Multiparametric quantitative magnetic resonance imaging of skeletal muscle in CKD

Abstract

Skeletal muscle dysfunction causes functional decline and disability in patients with chronic kidney disease (CKD). Identification of muscle pathology before significant loss of physical function would be a major advance. Multiparametric, quantitative magnetic resonance imaging (qMRI) of seven leg muscle groups (3 thigh and 4 calf) was conducted in patients with CKD stages 4-5 (n = 6), end-stage kidney disease (ESKD, n = 3), and healthy controls (n = 10) using a 3 Tesla MRI scanner. Measurements included T1 relaxation time in the rotating frame (T1ρ) and transverse relaxation time (T2) mapping, Dixon imaging of intramuscular fat content, diffusion tensor imaging (DTI) for muscle structure, and ¹H-MR spectroscopy for intra- and extra-myocellular lipid (IMCL and EMCL, respectively) and physiologically relevant muscle metabolites. T1ρ and T2 times were prolonged and fat fraction (FF) was higher in patients with CKD compared with controls (differences of 4.99 ms (95% CI 1.71-8.27), 6.72 ms (95% CI 3.78-9.66), and 6.67% (95% CI 0.65-12.68), respectively). T1ρ and FF were similarly elevated across muscle groups, whereas T2 differences may have been greater in calf muscles. T1ρ and T2 were lower in patients with ESKD compared with CKD and similar to controls, consistent with prior histologic assessment of muscle fibrosis. No significant differences by CKD status were observed for DTI parameters. Compared with controls, IMCL was higher in patients with CKD, and trimethylamine and creatine concentrations were lower. In sum, multiparametric qMRI of skeletal muscle in patients with CKD noninvasively identified differences in metrics associated with fibrosis, fat infiltration, and metabolic dysregulation.NEW & NOTEWORTHY In this study, we demonstrate that multiparametric, quantitative magnetic resonance imaging (qMRI) can quantify multiple distinct anatomic and pathologic features of skeletal muscle pathology in patients with CKD before significant functional decline. qMRI metrics of fibrosis and fat infiltration were elevated, and muscle metabolite concentrations were reduced, in patients with CKD compared with controls. This noninvasive approach offers a valuable alternative to traditional muscle biopsies for evaluating muscle health in patients with CKD.

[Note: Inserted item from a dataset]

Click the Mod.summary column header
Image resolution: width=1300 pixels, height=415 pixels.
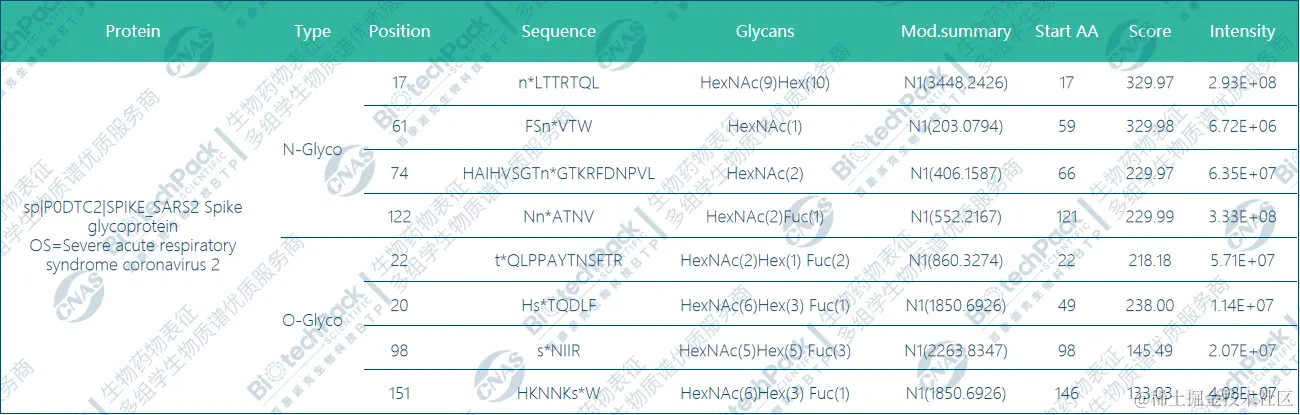point(955,31)
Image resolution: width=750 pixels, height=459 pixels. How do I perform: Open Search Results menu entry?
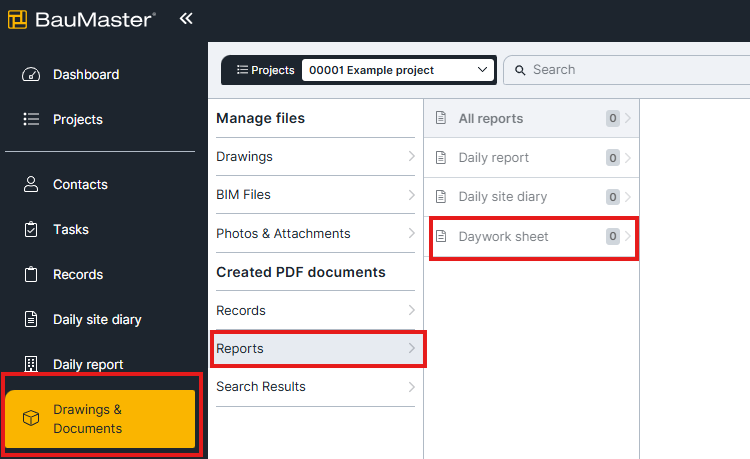point(316,387)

Keywords: MRI; chronic kidney disease; sarcopenia; skeletal muscle.

Figure 1.. Flow diagram of study participation.

Figure 2.. Representative quantitative magnetic resonance imaging maps.

T1-weighted images and T1ρ, fat fraction, and T2 maps of thigh muscles for control, CKD, and ESKD participants. Abbreviations: FF, fat fraction.

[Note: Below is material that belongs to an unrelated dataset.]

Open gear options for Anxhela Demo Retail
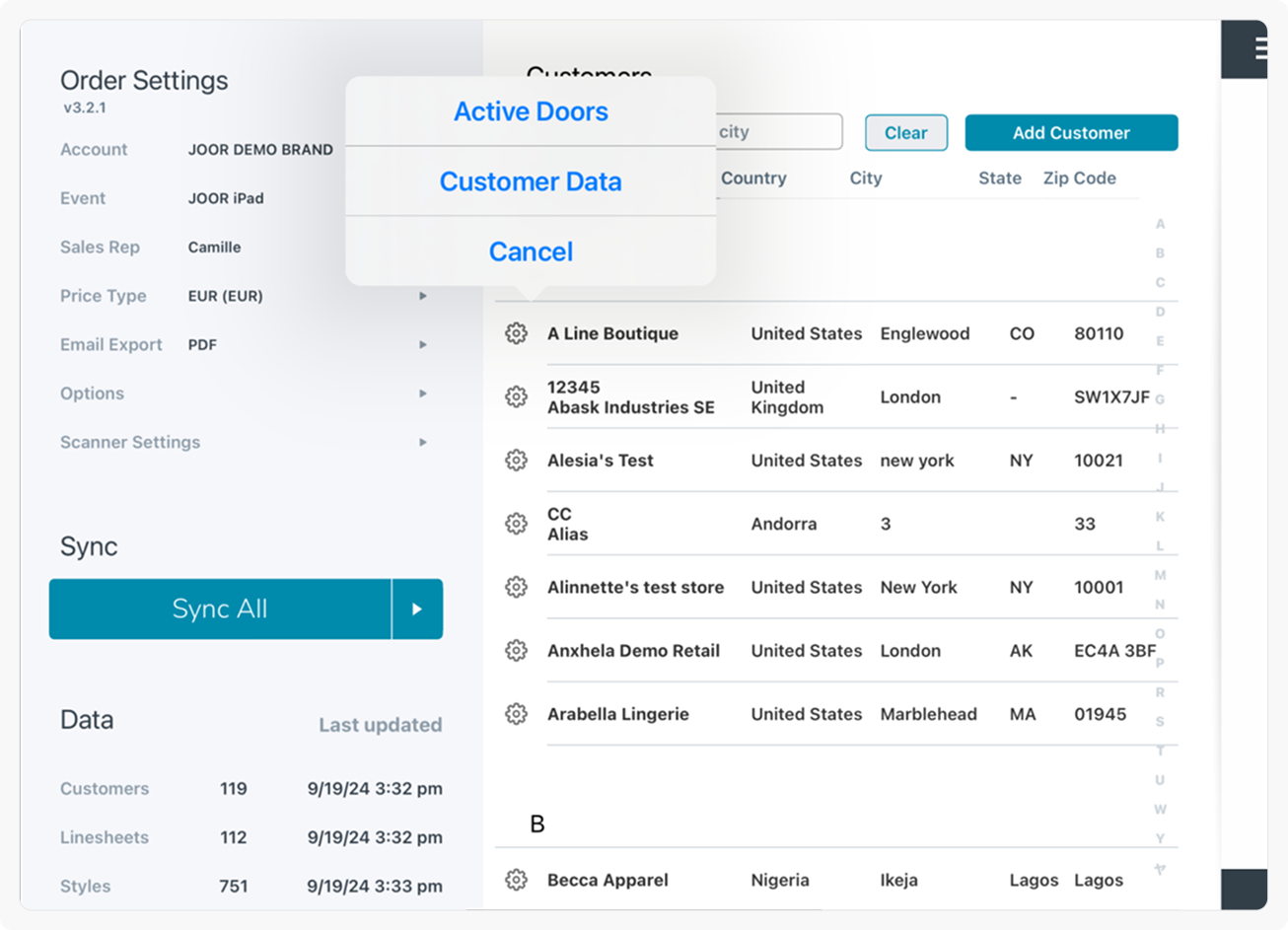 (x=516, y=650)
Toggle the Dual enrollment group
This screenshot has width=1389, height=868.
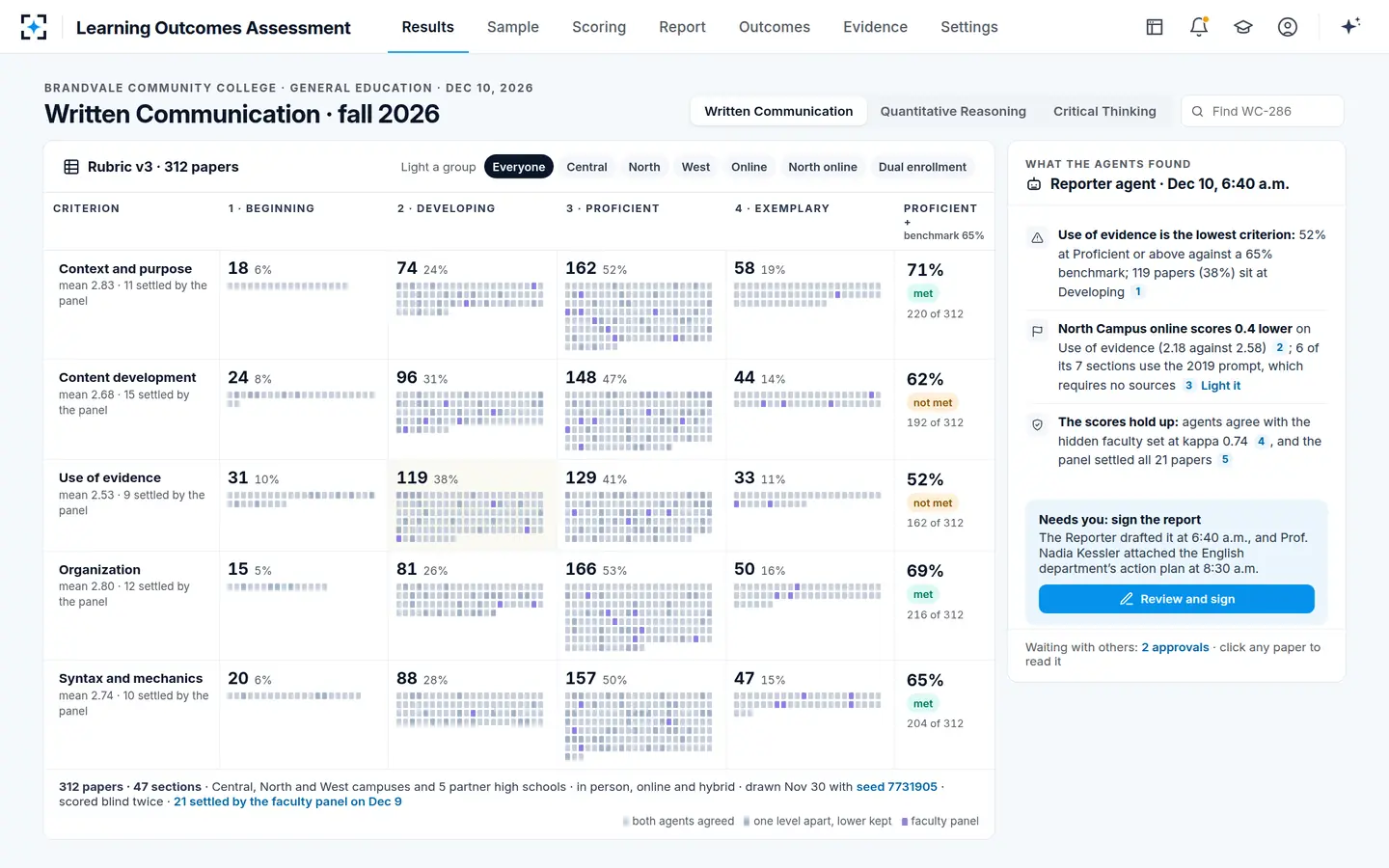tap(922, 167)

Figure 3.. Quantitative magnetic resonance imaging metrics by person and muscle group.

Values for each muscle group for an individual participant are plotted relative to that individual’s values for the vastus lateralis muscle. For each metric, the range of Spearman correlation coefficients across muscle groups is displayed in the upper left corner. n=19 for all metrics except T1ρ and T2 (n=18). Abbreviations: VM, vastus medialis; BFL, biceps femoris longus; TA, tibialis anterior; S, soleus; GM, gastrocnemius medialis; GL, gastrocnemius lateralis; ADC, apparent diffusion coefficient.

Figure 4.. Quantitative magnetic resonance imaging metrics by muscle group and CKD status.

Data are presented as mean ± SE. Mixed effects models including random intercepts were fit to account for clustering within an individual. Pairwise comparisons of CKD and control participants within muscle groups were performed using tests of contrast. n=19 for all metrics except T1ρ and T2 (n=18). Abbreviations: VL, vastus lateralis; VM, vastus medialis; BFL, biceps femoris longus; TA, tibialis anterior; S, soleus; GM, gastrocnemius medialis; GL, gastrocnemius lateralis. *p<0.05, **p<0.01, ***p<0.001.

Figure 5.. Correlations of quantitative magnetic resonance imaging metrics.

Scatterplots denoting values for selected metrics within each muscle group. Spearman correlation coefficients and associated p-values are presented separately for CKD, ESKD, and control participants. n=19 for all metrics except T1ρ and T2 (n=18).

Figure 6.. Skeletal muscle lipid content and metabolite concentrations measured by ¹H-magnetic resonance spectroscopy.

Mixed effects models including random intercepts were fit to account for clustering within an individual. Pairwise comparisons of CKD and control participants within muscle groups were performed using tests of contrast. Concentrations are presented referenced to the water peak. n=9 control, n=6 CKD. Abbreviations: IMCL, intramyocellular lipid content; EMCL, extramyocellular lipid content; TMA, trimethylamine. *p<0.05, **p<0.01, ***p<0.001.